----- RECORDED INFORMATION

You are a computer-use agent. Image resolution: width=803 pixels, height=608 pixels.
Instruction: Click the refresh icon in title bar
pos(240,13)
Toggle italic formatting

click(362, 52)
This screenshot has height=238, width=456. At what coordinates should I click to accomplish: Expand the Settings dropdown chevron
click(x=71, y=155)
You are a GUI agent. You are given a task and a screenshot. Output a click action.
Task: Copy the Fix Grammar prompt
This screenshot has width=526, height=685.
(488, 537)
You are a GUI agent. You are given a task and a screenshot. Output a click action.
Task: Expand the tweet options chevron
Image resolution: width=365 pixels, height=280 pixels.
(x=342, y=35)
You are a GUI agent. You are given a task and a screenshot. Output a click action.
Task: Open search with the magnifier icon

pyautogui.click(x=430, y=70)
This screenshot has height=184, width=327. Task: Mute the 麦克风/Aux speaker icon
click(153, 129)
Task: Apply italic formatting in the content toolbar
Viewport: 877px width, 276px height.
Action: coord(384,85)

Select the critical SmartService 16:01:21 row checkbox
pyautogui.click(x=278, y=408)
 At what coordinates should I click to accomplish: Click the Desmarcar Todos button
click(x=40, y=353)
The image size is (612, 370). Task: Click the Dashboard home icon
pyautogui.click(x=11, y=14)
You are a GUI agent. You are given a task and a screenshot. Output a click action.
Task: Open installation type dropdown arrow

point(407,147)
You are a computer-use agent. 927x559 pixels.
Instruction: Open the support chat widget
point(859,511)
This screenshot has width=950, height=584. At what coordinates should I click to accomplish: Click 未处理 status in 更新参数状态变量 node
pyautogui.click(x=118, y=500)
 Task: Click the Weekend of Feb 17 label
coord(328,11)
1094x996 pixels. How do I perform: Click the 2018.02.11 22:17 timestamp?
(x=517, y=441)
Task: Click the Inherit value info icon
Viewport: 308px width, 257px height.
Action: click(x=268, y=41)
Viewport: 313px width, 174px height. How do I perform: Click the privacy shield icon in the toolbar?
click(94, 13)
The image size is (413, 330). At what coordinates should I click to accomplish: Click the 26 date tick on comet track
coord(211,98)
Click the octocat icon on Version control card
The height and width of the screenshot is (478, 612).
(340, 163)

----------

**YOUR TASK:** Set down the data once more, word for word.

**EXERCISE OUTPUT:**
You are a computer-use agent. Image resolution: width=803 pixels, height=608 pixels.
Instruction: Click the refresh icon in title bar
pos(240,13)
Toggle italic formatting

click(362, 52)
This screenshot has height=238, width=456. At what coordinates should I click to accomplish: Expand the Settings dropdown chevron
click(x=71, y=155)
You are a GUI agent. You are given a task and a screenshot. Output a click action.
Task: Copy the Fix Grammar prompt
This screenshot has width=526, height=685.
(488, 537)
You are a GUI agent. You are given a task and a screenshot. Output a click action.
Task: Expand the tweet options chevron
Image resolution: width=365 pixels, height=280 pixels.
(x=342, y=35)
You are a GUI agent. You are given a task and a screenshot. Output a click action.
Task: Open search with the magnifier icon

pyautogui.click(x=430, y=70)
This screenshot has height=184, width=327. Task: Mute the 麦克风/Aux speaker icon
click(153, 129)
Task: Apply italic formatting in the content toolbar
Viewport: 877px width, 276px height.
Action: coord(384,85)

Select the critical SmartService 16:01:21 row checkbox
pyautogui.click(x=278, y=408)
 At what coordinates should I click to accomplish: Click the Desmarcar Todos button
click(x=40, y=353)
The image size is (612, 370). Task: Click the Dashboard home icon
pyautogui.click(x=11, y=14)
You are a GUI agent. You are given a task and a screenshot. Output a click action.
Task: Open installation type dropdown arrow

point(407,147)
You are a computer-use agent. 927x559 pixels.
Instruction: Open the support chat widget
point(859,511)
This screenshot has width=950, height=584. At what coordinates should I click to accomplish: Click 未处理 status in 更新参数状态变量 node
pyautogui.click(x=118, y=500)
 Task: Click the Weekend of Feb 17 label
coord(328,11)
1094x996 pixels. How do I perform: Click the 2018.02.11 22:17 timestamp?
(x=517, y=441)
Task: Click the Inherit value info icon
Viewport: 308px width, 257px height.
Action: click(x=268, y=41)
Viewport: 313px width, 174px height. How do I perform: Click the privacy shield icon in the toolbar?
click(94, 13)
The image size is (413, 330). At what coordinates should I click to accomplish: Click the 26 date tick on comet track
coord(211,98)
Click the octocat icon on Version control card
The height and width of the screenshot is (478, 612).
(340, 163)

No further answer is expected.